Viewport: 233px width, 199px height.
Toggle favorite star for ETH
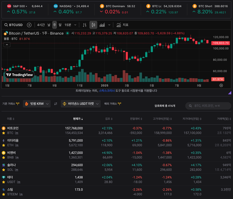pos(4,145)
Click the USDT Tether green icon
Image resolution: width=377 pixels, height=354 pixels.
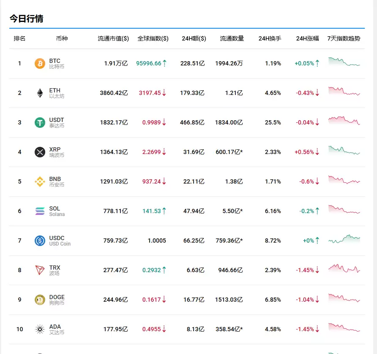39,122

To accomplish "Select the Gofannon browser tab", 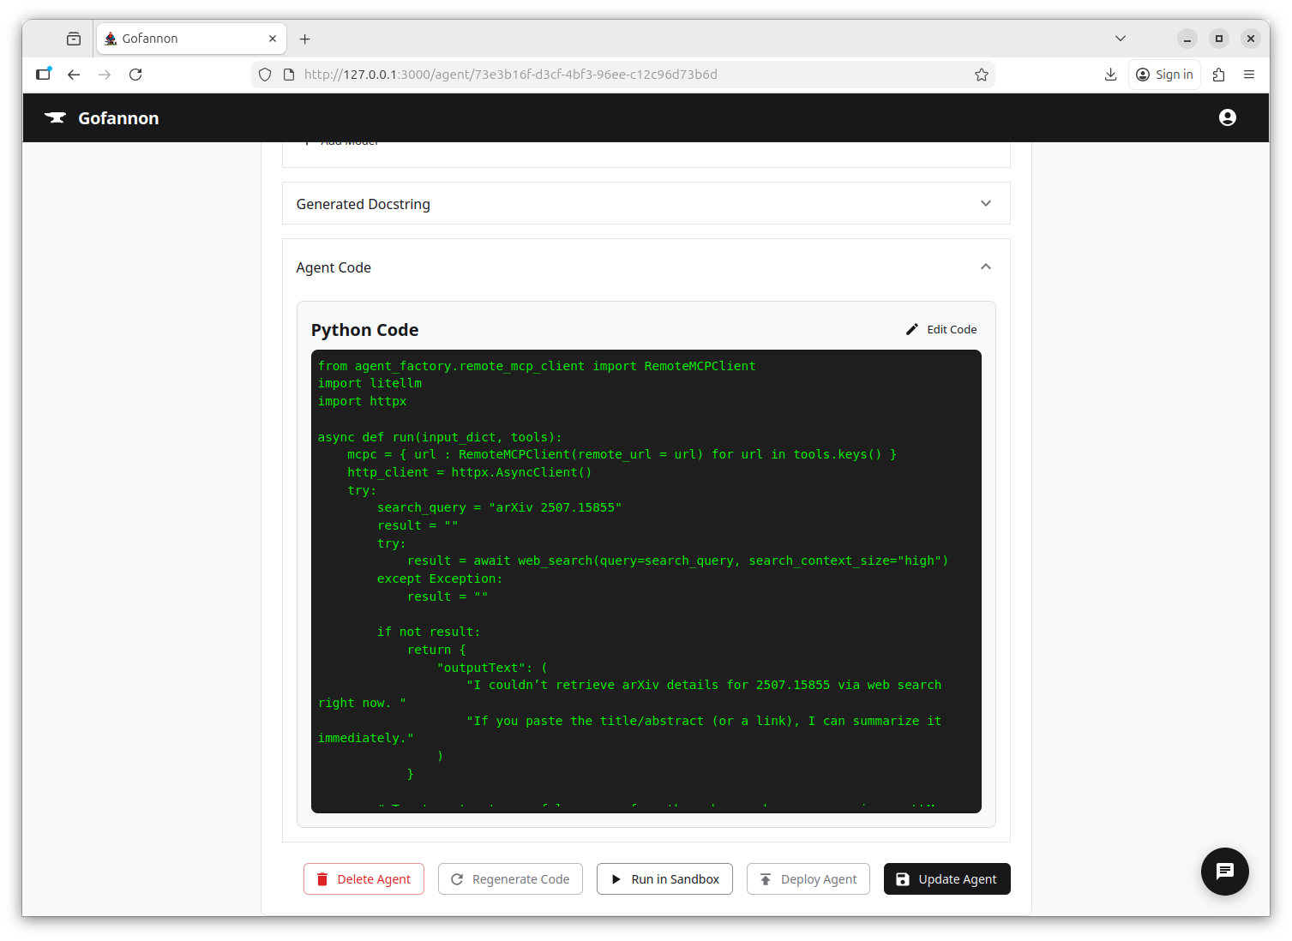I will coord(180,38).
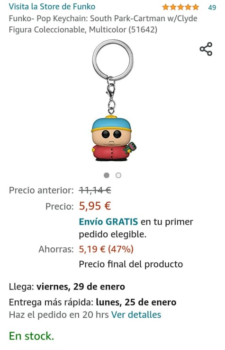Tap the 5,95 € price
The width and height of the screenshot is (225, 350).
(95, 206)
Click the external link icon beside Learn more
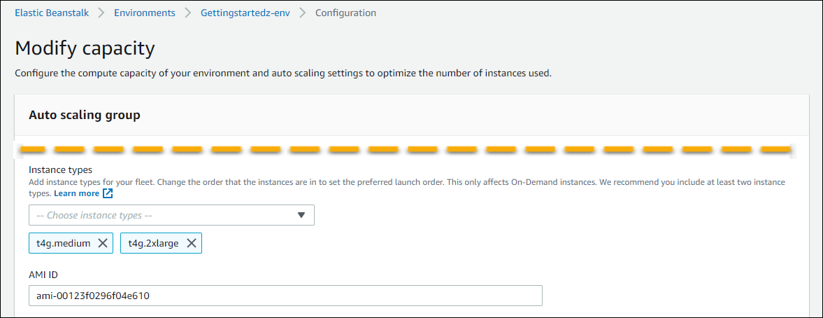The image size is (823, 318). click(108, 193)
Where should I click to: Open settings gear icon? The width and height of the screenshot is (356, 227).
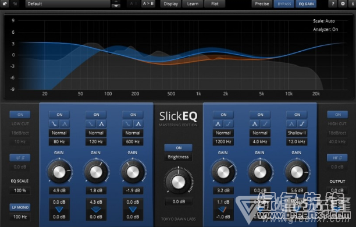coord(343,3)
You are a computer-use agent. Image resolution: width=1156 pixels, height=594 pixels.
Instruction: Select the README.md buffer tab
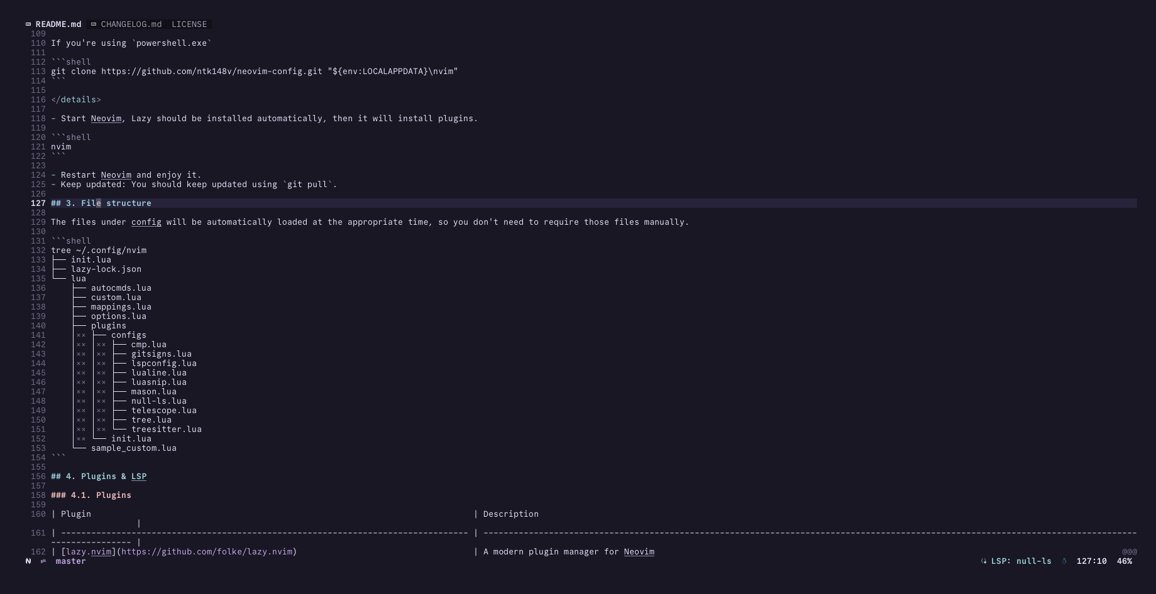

————————

Everything from the line containing "You are a computer-use" through the end of the data should be printed exactly, line for line, except the pictures.

You are a computer-use agent. Image resolution: width=1156 pixels, height=594 pixels.
Instruction: Select the README.md buffer tab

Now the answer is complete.